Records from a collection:
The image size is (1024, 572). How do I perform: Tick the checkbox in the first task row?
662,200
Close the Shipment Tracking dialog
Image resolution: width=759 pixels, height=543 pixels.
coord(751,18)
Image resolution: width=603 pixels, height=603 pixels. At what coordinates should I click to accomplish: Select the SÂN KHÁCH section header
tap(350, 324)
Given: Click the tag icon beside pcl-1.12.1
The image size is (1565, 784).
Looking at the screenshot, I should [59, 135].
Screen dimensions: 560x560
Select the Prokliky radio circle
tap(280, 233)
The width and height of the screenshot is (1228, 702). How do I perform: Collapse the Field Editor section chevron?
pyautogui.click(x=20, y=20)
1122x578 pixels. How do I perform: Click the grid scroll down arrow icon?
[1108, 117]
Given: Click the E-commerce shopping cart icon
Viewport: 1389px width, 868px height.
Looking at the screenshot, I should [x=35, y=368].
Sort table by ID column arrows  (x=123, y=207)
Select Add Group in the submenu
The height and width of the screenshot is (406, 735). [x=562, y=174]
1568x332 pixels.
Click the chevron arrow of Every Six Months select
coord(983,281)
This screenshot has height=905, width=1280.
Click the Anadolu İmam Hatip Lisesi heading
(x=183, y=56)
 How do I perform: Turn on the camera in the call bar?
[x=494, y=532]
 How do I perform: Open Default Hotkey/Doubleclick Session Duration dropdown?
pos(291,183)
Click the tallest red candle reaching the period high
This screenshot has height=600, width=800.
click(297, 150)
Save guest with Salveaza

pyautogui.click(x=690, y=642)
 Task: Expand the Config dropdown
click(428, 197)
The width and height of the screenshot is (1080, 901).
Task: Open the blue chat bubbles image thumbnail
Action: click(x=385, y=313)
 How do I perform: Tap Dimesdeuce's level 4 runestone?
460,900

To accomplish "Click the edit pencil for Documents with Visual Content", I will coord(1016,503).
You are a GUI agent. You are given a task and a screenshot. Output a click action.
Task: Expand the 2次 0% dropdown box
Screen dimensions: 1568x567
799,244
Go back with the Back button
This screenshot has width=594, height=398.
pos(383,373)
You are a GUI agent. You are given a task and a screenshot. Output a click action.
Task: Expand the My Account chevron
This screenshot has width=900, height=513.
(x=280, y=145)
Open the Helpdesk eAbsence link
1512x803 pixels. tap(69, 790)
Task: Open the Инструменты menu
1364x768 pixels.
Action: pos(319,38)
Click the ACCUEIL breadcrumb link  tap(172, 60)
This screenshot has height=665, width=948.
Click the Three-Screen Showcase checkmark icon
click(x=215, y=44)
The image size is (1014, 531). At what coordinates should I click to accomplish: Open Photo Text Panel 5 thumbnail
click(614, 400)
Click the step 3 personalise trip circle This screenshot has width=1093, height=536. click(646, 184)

- _AIM OF THE EXERCISE_
Word for word, restate the lines above from the line containing "The width and height of the screenshot is (1228, 702)." through the line containing "Given: Click the E-commerce", with both included and nothing else.

- _TASK SOLUTION_
The width and height of the screenshot is (1228, 702). How do I perform: Collapse the Field Editor section chevron?
pyautogui.click(x=20, y=20)
1122x578 pixels. How do I perform: Click the grid scroll down arrow icon?
[1108, 117]
Given: Click the E-commerce shopping cart icon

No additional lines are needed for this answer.